Face à lui, le président de l’association des locataires, Ciré Diallo, a reproché le manque de soutien de la commune dans leur combat contre le bailleur Domaxis, dont le calendrier des rénovations inquiète. D’après les locataires encore, le bailleur impose un rattrapage de charges exorbitant sur trois ans… Ce coup de colère a été l’occasion aussi d’évoquer les problèmes de l’emploi ou de l’insécurité : « Notre cité est à l’abandon, dans l’ombre. Nous avons besoin de médiateurs, la journée tout comme le soir, pour maintenir l’ordre. Nous ne pouvons pas le faire seuls. Nous aimerions également du soutien pour l’emploi des jeunes qui ne demandent qu’à travailler, avoir un coup de pouce. »
Guy Jeanne, ayant pris note de toutes les remarques qui lui ont été adressées et pour apaiser les esprits, a réclamé la photocopie des charges de ceux qui le souhaitent pour les présenter au sous-préfet. Il devrait également tenter de trouver avec le bailleur un autre local de bureau que celui qui leur a été proposé, car il était prévu initialement que les membres de l’amicale des locataires le partagent avec une autre association.
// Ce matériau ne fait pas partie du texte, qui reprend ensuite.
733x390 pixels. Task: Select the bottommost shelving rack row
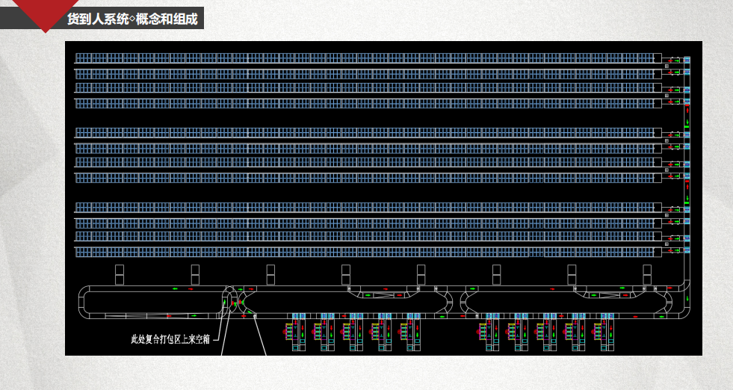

« Ce n’est pas la première ni la dernière fois que nous nous entretiendrons sur ces sujets », a promis Ciré Diallo avant de repartir. La démolition de 202 logements et la reconstruction de 149 nouveaux logements sont à venir. Cinquante-sept appartements ont déjà été rasés à la résidence du Parc et 41 ont été reconstruits en centre-ville.